Stored records
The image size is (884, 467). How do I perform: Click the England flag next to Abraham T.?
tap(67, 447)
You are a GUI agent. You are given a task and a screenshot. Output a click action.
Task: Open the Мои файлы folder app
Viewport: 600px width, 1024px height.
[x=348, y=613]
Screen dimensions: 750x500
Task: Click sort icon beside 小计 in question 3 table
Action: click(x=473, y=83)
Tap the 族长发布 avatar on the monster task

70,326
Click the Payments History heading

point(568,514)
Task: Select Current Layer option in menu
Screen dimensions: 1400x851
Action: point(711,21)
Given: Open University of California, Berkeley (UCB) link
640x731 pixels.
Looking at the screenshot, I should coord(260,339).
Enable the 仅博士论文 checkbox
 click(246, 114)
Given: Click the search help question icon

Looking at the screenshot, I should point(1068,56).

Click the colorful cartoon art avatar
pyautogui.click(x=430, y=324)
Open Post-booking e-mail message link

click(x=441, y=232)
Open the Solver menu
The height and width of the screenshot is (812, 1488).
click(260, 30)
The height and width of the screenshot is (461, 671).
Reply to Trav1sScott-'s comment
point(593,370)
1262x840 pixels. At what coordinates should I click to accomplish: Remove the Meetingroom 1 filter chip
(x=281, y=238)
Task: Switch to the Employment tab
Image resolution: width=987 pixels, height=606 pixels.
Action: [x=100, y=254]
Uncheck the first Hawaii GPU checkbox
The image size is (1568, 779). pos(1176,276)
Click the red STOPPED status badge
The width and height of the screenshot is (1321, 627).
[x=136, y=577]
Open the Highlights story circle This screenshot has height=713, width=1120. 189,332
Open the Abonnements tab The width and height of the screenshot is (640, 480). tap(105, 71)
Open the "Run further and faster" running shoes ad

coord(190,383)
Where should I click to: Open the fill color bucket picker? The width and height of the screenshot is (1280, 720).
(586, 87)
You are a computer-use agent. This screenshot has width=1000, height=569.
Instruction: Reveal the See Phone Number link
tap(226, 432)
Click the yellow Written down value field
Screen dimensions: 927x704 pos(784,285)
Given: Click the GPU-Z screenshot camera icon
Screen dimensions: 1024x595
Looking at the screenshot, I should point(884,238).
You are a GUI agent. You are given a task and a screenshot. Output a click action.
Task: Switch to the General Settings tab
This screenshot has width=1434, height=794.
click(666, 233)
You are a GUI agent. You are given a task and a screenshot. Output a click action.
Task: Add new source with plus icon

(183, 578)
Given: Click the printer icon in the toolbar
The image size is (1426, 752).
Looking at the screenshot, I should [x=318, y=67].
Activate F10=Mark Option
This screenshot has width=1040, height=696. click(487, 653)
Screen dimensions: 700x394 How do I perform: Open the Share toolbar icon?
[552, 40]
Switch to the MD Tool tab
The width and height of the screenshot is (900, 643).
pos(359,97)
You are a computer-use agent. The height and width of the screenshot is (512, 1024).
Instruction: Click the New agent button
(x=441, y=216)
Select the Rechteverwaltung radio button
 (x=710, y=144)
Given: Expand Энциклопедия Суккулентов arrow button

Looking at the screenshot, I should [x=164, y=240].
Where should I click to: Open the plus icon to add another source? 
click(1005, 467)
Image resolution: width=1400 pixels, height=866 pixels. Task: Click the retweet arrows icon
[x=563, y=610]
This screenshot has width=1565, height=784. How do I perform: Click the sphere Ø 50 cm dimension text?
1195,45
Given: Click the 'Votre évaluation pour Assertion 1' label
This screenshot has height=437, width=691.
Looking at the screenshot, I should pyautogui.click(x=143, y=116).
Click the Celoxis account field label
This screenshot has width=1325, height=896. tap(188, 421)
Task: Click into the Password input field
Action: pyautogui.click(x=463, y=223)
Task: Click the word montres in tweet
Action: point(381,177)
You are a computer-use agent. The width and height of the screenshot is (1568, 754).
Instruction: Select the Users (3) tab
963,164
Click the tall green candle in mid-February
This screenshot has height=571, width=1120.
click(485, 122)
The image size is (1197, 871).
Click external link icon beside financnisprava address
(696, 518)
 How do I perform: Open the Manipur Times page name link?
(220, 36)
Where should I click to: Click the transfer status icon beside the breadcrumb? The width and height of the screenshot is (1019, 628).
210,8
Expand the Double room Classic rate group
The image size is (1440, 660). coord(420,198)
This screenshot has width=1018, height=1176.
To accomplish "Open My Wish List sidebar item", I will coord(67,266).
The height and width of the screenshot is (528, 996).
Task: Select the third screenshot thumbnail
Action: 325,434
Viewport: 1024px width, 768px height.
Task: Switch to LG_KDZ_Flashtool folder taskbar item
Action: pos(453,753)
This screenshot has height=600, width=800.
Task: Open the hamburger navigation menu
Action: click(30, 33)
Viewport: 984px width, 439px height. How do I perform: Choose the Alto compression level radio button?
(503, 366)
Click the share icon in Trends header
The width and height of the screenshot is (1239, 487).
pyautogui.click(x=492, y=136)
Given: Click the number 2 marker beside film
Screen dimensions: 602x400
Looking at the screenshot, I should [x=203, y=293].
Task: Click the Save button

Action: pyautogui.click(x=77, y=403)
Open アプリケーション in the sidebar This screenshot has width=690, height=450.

*WHAT YOU HAVE TO DO*. From the data above, state how many lines hold the string "computer", and give the number without other words.

*ANSWER AREA*. 3